Whatever happened to BT Fusion?

Doing some update work for a client on FMC services, I realised that everything had gone remarkably quiet on the BT Fusion front of late. I keep hearing about Orange's (comparative) success with Unik, so I had a quick look at the current status of BT's FMC proposition.

Not impressive, I'm afraid.....

Let's see - I'm one of BT's 2m or so Broadband customers, with a Home Hub gateway, so I'm privileged enough to be entitled to Fusion. If I decided to get a new phone today, I could get:

a) A humdrum Nokia 6136, ancient Motorola A910, or slightly-better Samsung P260 for £19 a month over 18 months, with 100 minutes calling (or 400 when at home in range of Fusion) from BT


b) A quite nice 3G SonyEricsson K800i, with 500 mix/match minutes or SMS, for £18 a month over 18 months, on 3 UK . Which also comes with free IM, Skype calling (!) and an extra 300 on-net 3-to-3 minutes.

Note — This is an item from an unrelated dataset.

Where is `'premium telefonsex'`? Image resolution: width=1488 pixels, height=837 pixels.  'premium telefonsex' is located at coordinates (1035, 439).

Unless I had absolutely shocking indoor coverage.... why on earth would I pick (a)? And if wasn't a BT Broadband subscriber, I wouldn't even have the choice.

I'm not surprised that there hasn't been a recent update on subscriber numbers.

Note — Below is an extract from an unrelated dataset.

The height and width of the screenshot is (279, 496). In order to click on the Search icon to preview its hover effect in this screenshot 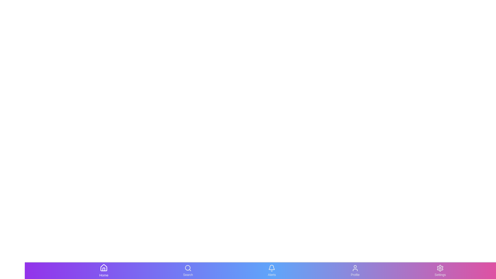, I will do `click(187, 271)`.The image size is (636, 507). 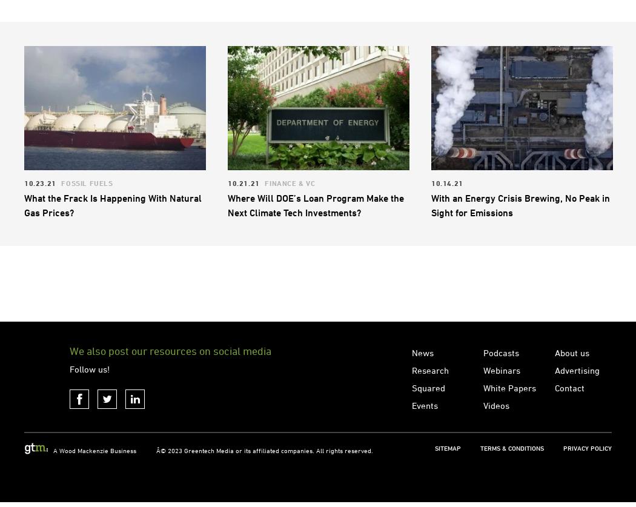 I want to click on 'Â© 2023 Greentech Media or its affiliated companies. All rights reserved.', so click(x=156, y=498).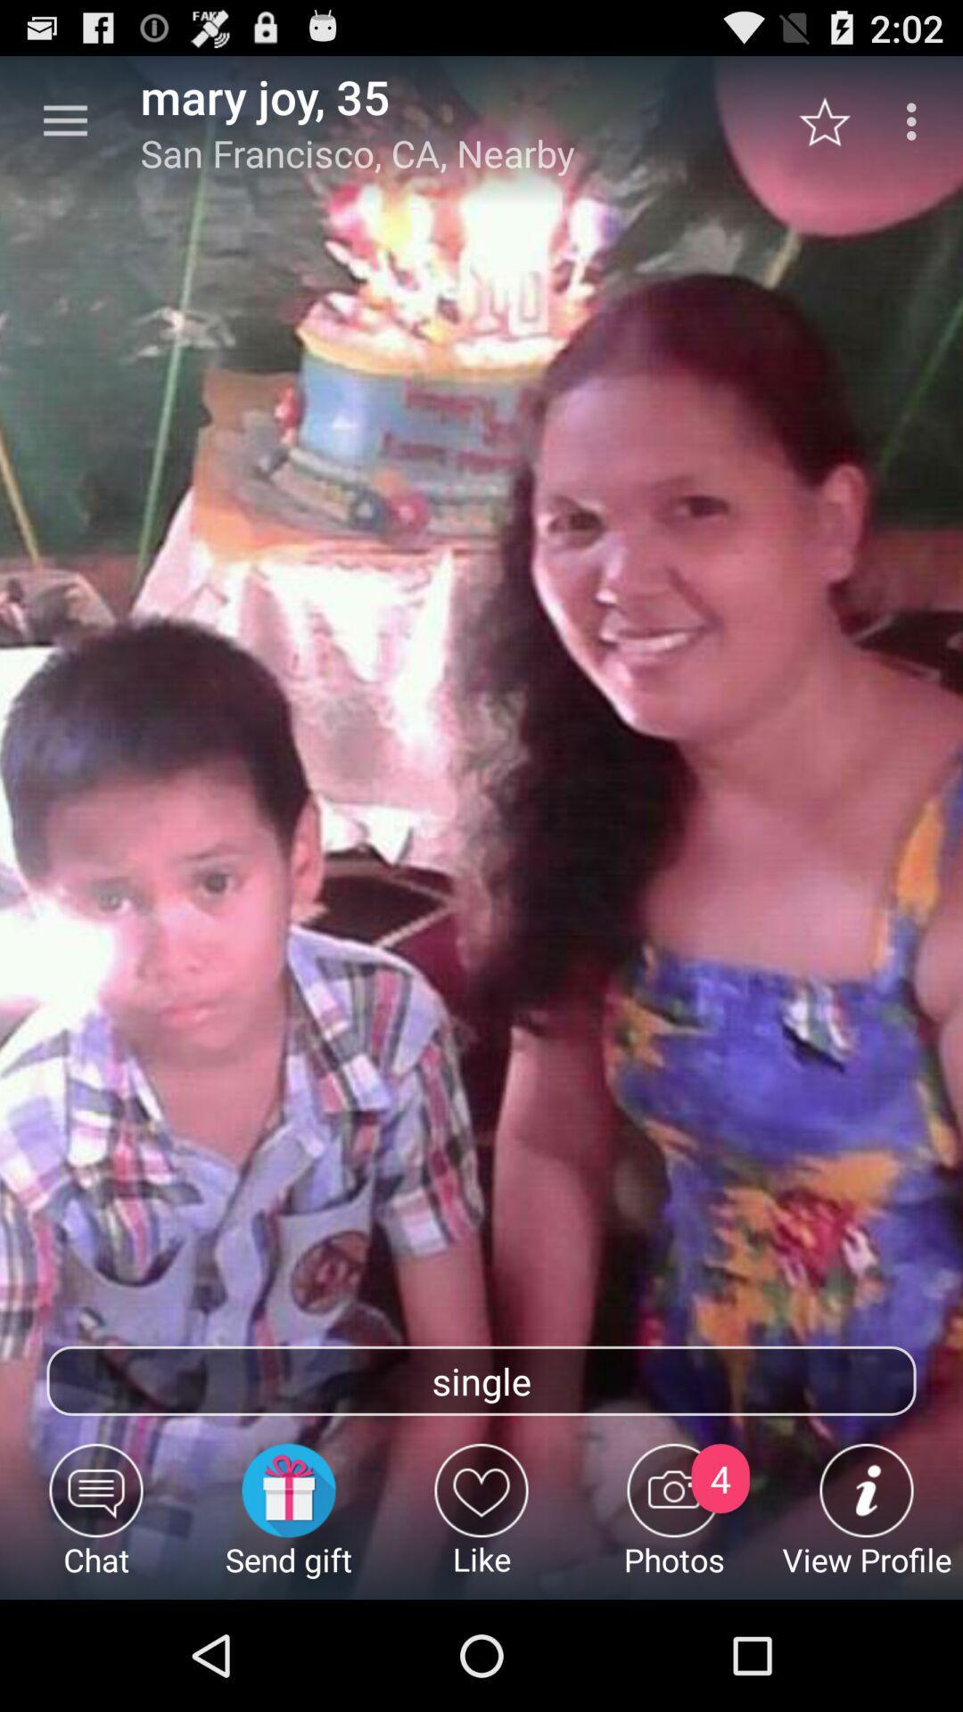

I wonder if BT is going to go the same way as Telecom Italia, and bin its UMA dual-mode service and wait around a bit longer for a SIP/IMS version as it gets 21CN up and running. Or maybe it will (finally) make some use of its low-power GSM spectrum licence and do something fun with femtocells (there are some 2G femtos about....)


Anonymous said...

BT types tend to cough, look at their shoes and say something about corporate customers for Fusion, although I have my doubts...

Dean Bubley said...

Corporate Fusion is a different story, and one which I do think will fly, albeit over time.

Enterprise FMC makes a lot of sense, at least where companies have decent-quality WLANs installed, but it will be a long slog to get the infrastructure & user experience right.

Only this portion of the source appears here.